___ DATASET CONTENT

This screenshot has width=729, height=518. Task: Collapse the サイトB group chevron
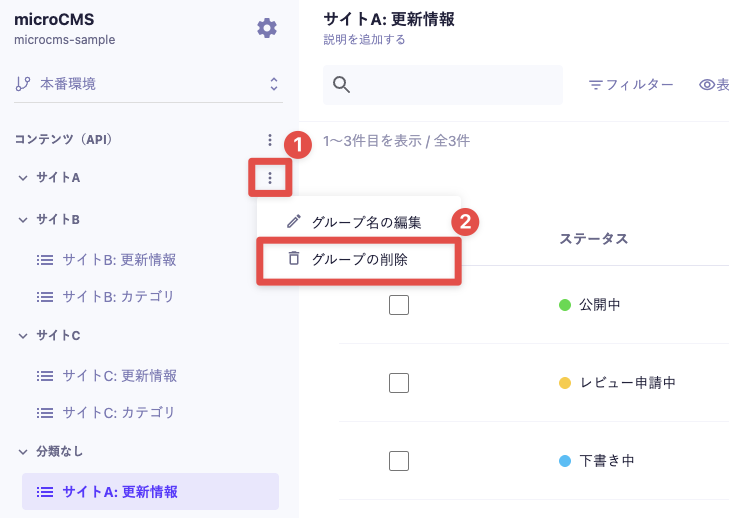pos(23,219)
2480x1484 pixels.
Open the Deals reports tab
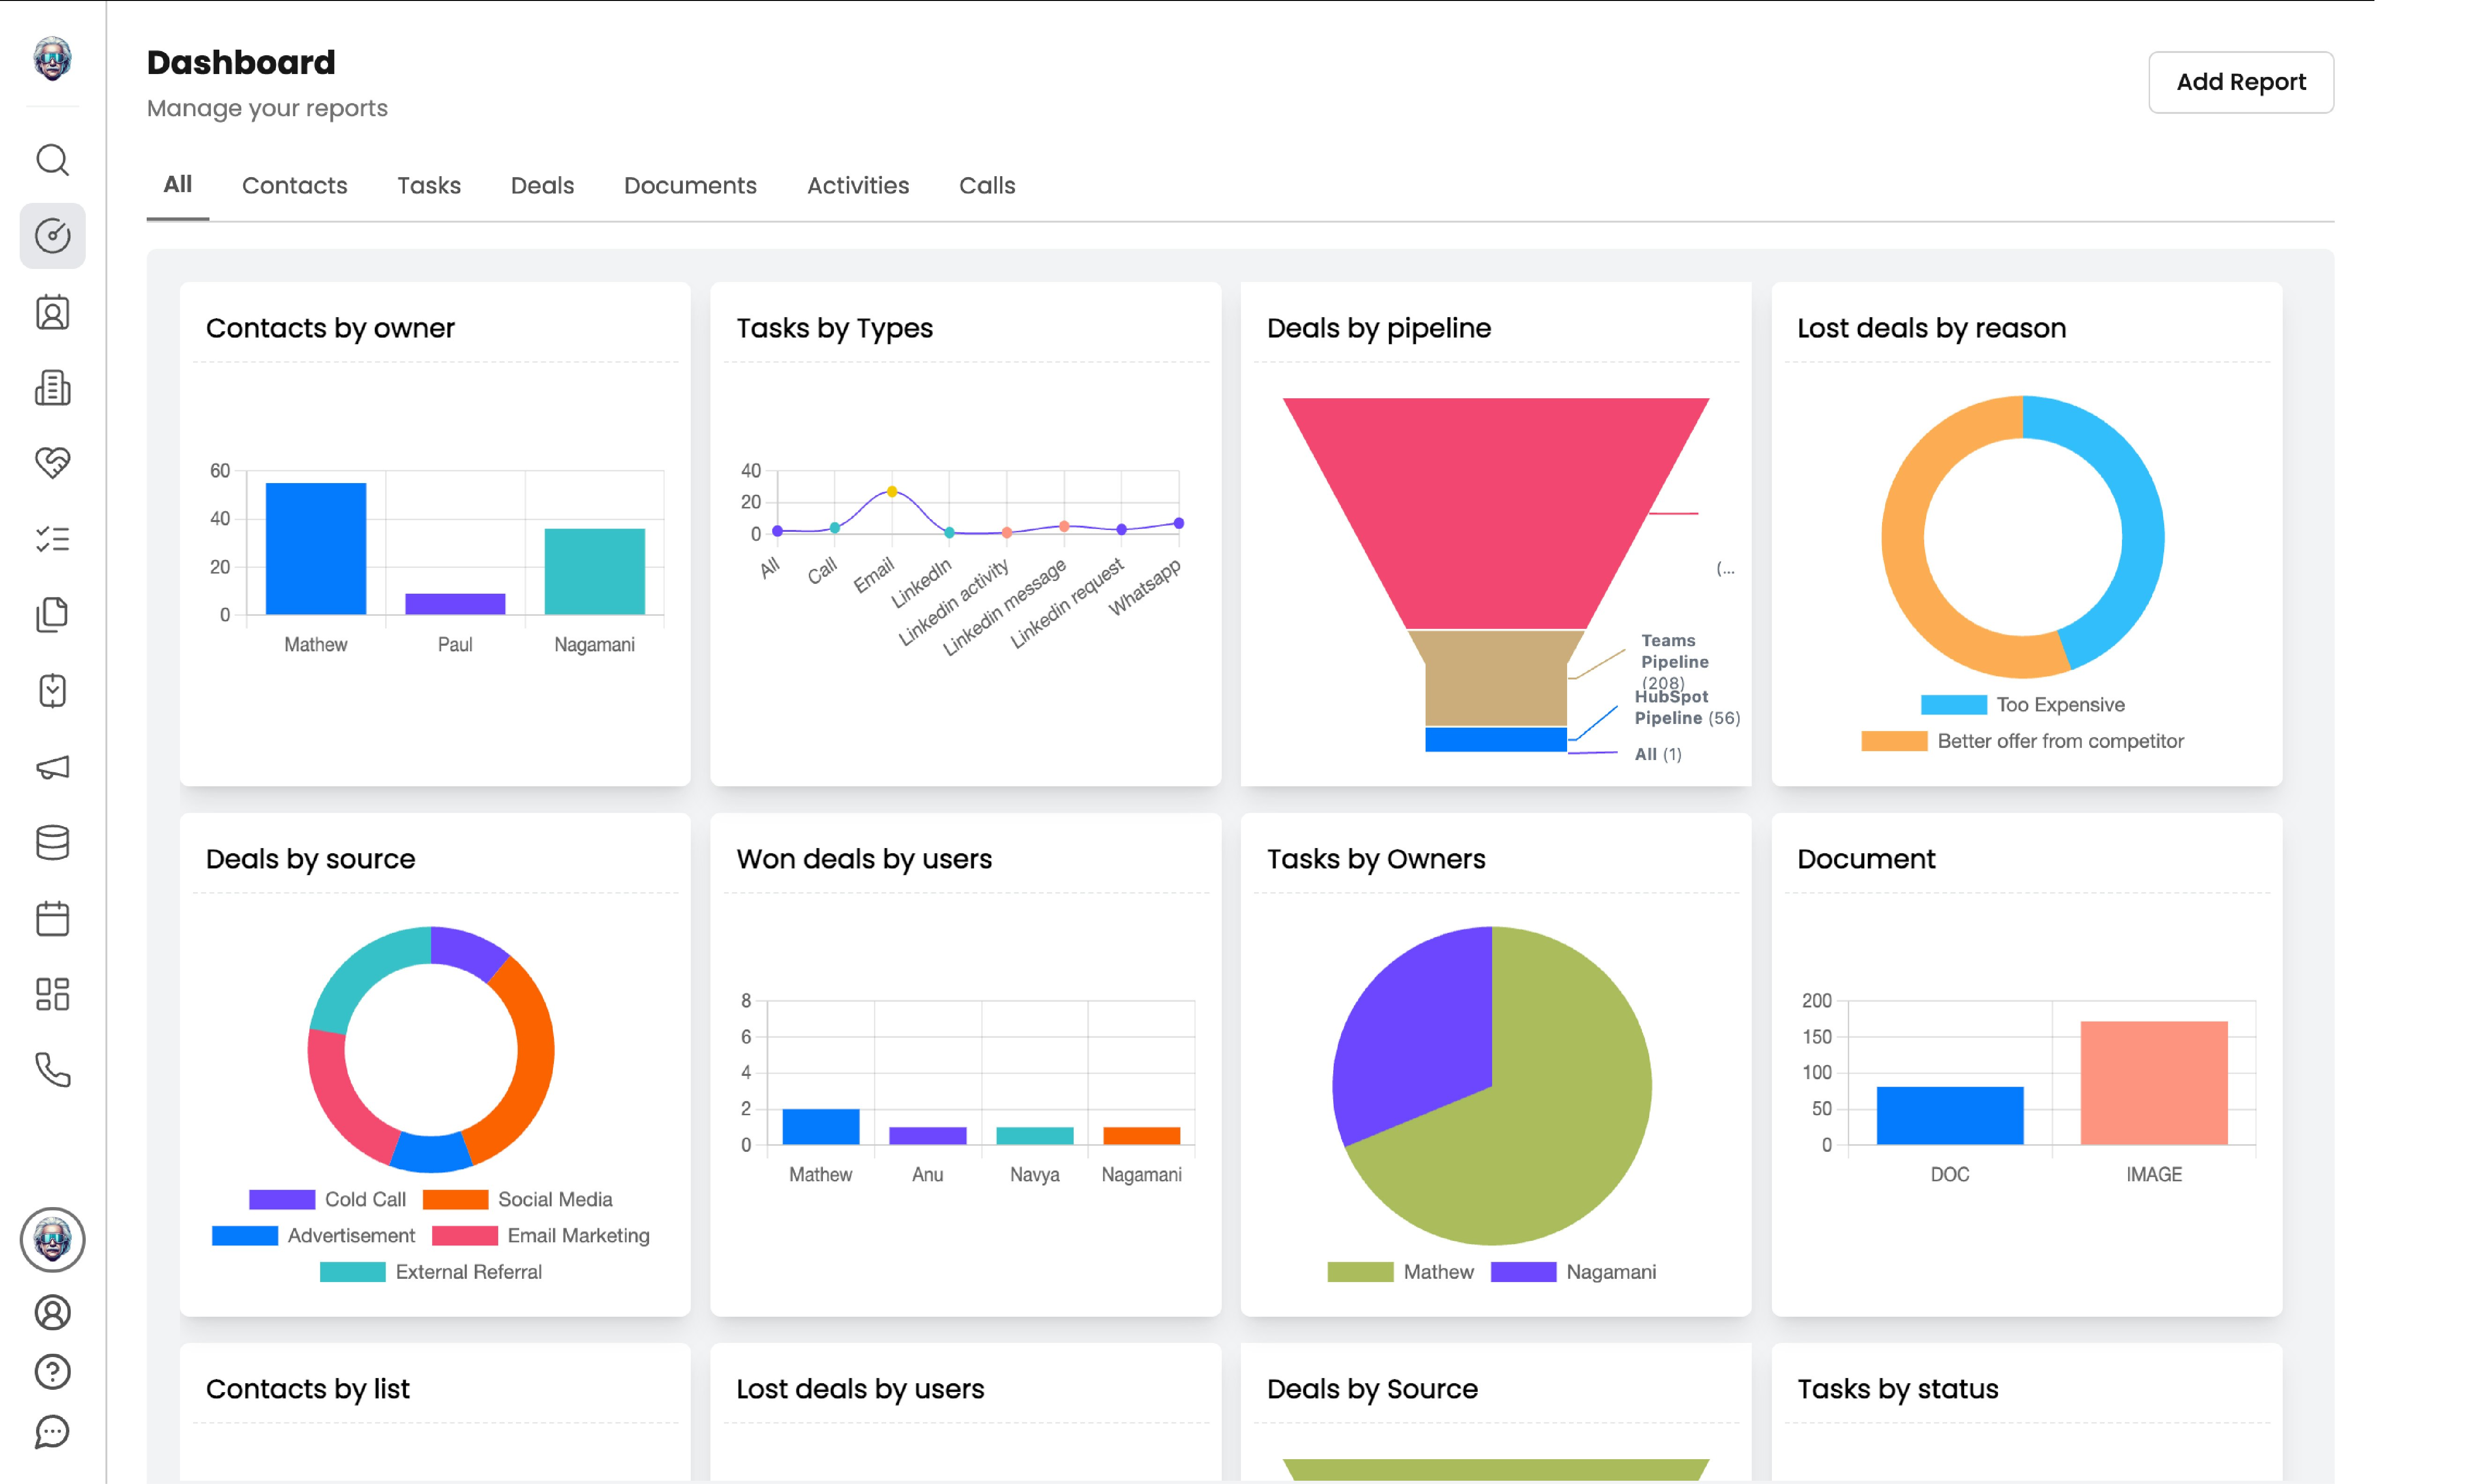(542, 185)
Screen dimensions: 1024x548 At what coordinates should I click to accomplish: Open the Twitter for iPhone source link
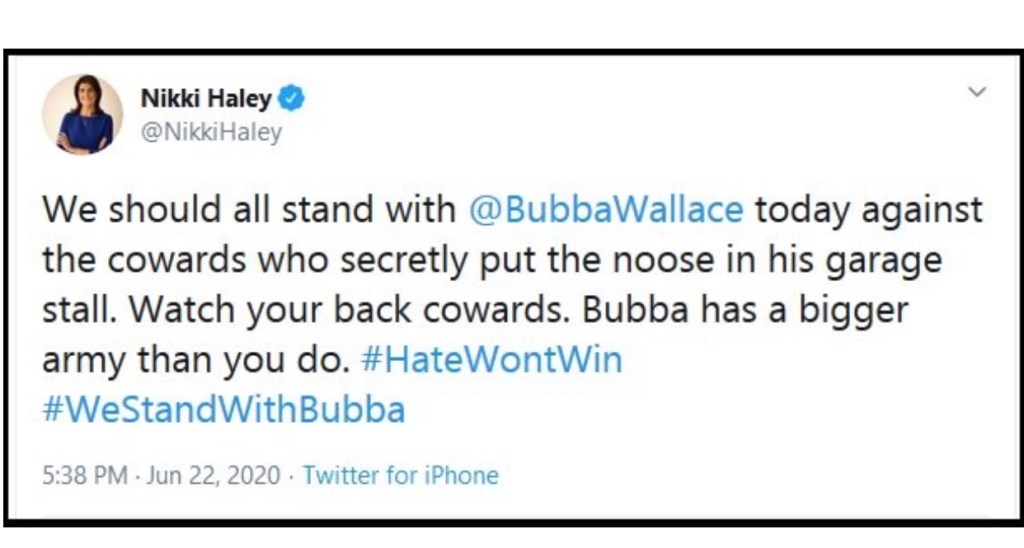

______

■ SET EXERCISE:
Output each line of the data above as a Markdown table with the columns Row and Text. Number the rows, skip blank lines, and leave out the pictures.

■ CORRECT RESULT:
| Row | Text |
|---|---|
| 1 | This screenshot has width=729, height=518. Task: Collapse the サイトB group chevron |
| 2 | pos(23,219) |
| 3 | 2480x1484 pixels. |
| 4 | Open the Deals reports tab |
| 5 | (542, 185) |
| 6 | Screen dimensions: 1024x548 At what coordinates should I click to accomplish: Open the Twitter for iPhone source link |